Exercise:
Could you restate word for word only the lines below from the one holding "This screenshot has height=280, width=552." to the one holding "Sichtbar checkbox under", inclusive, and leave out the pictures?

Data extract:
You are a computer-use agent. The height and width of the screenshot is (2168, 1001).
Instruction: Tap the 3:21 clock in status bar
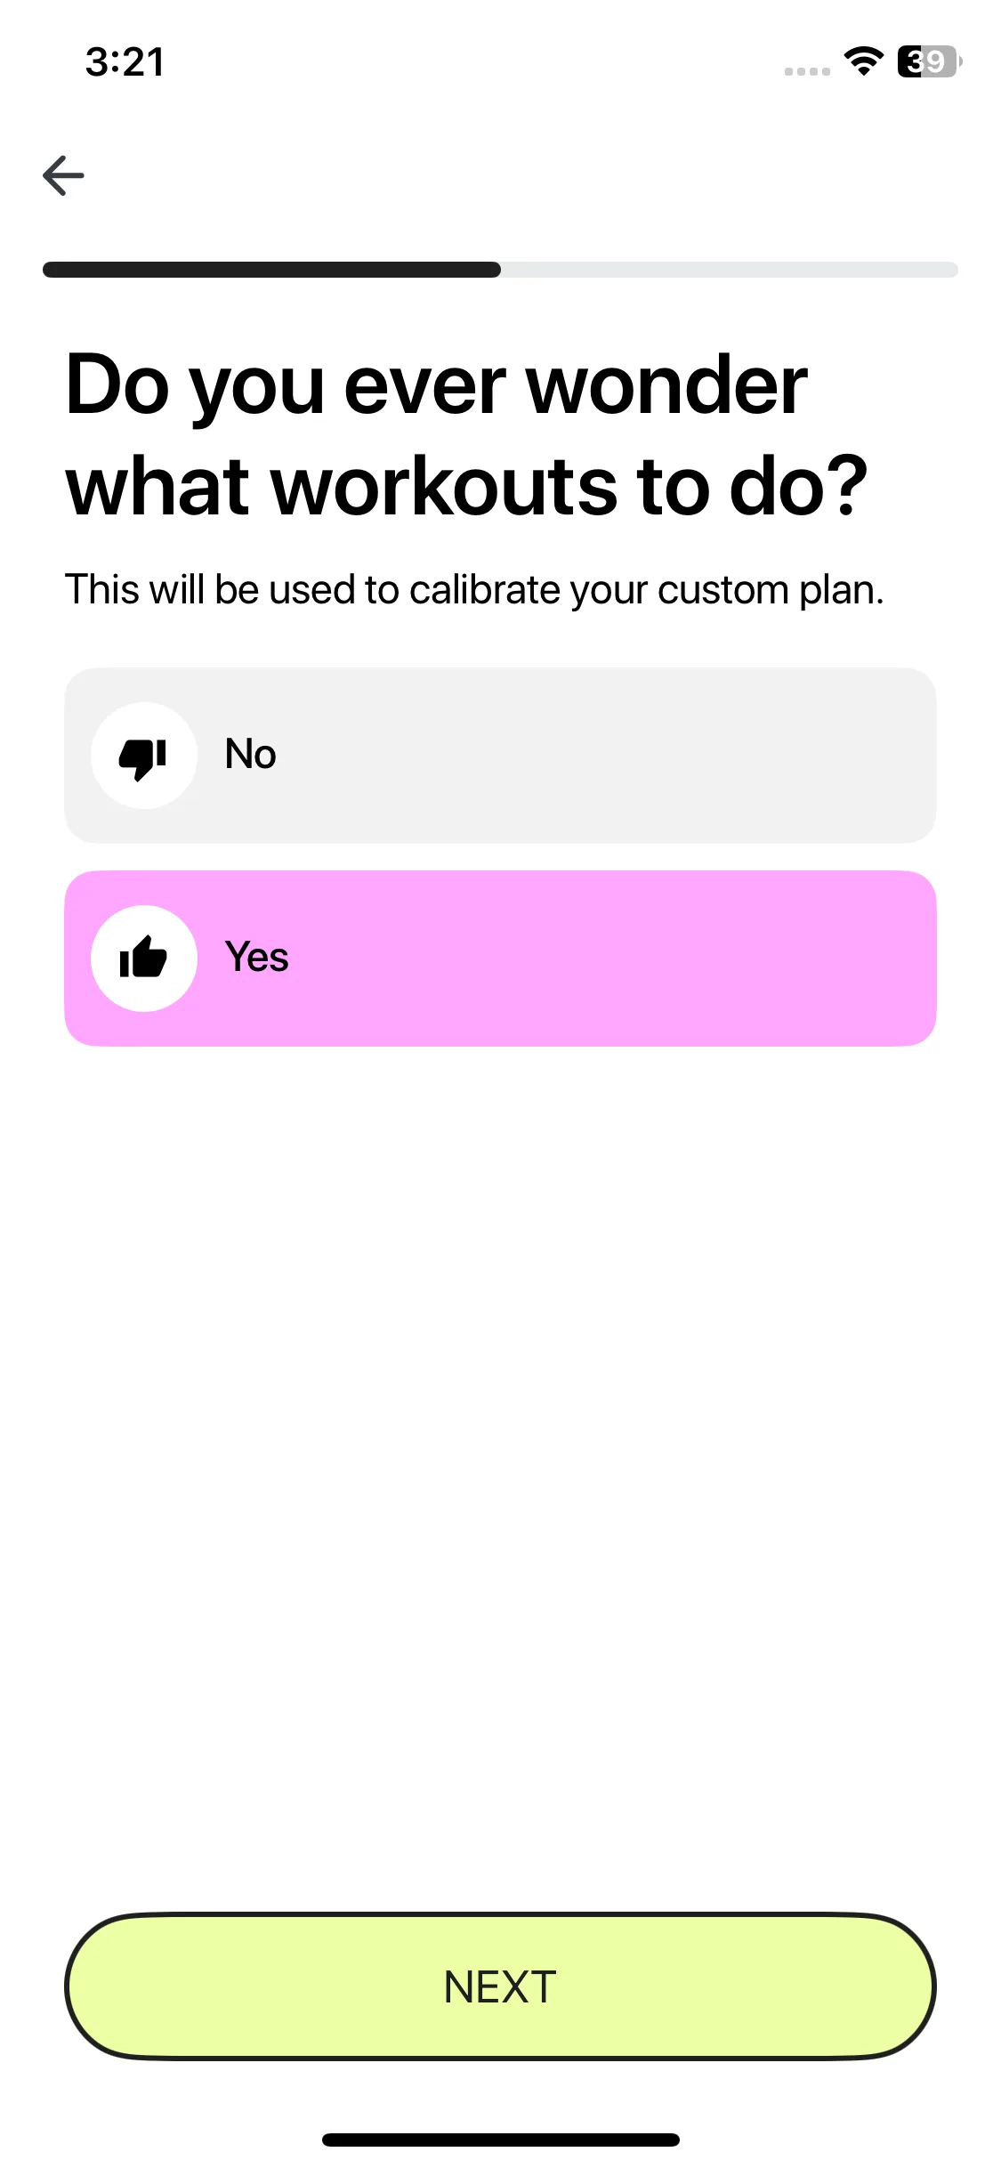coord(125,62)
--
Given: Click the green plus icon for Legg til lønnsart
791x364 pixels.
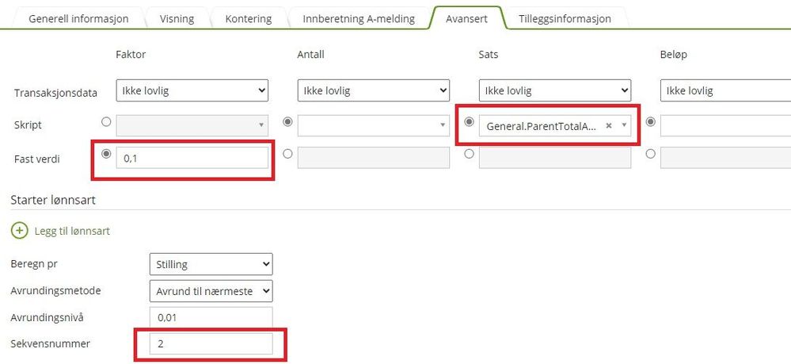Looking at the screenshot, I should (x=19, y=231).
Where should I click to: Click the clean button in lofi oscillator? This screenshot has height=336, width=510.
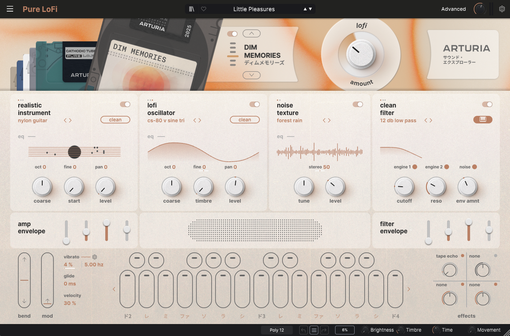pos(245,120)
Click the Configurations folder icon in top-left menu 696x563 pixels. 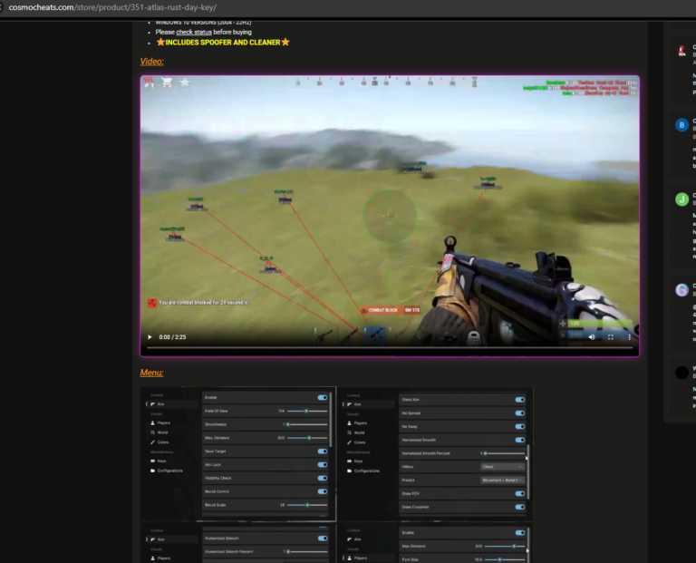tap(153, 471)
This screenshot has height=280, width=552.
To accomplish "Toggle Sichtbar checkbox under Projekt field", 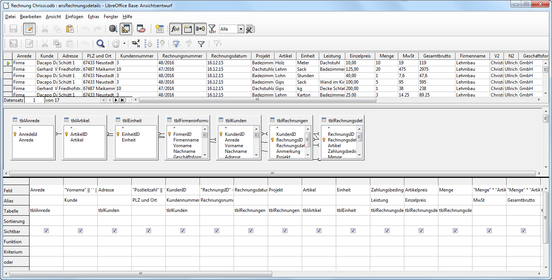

Result of this exercise:
This screenshot has height=280, width=552.
To accomplish "Toggle Sichtbar checkbox under Projekt field", 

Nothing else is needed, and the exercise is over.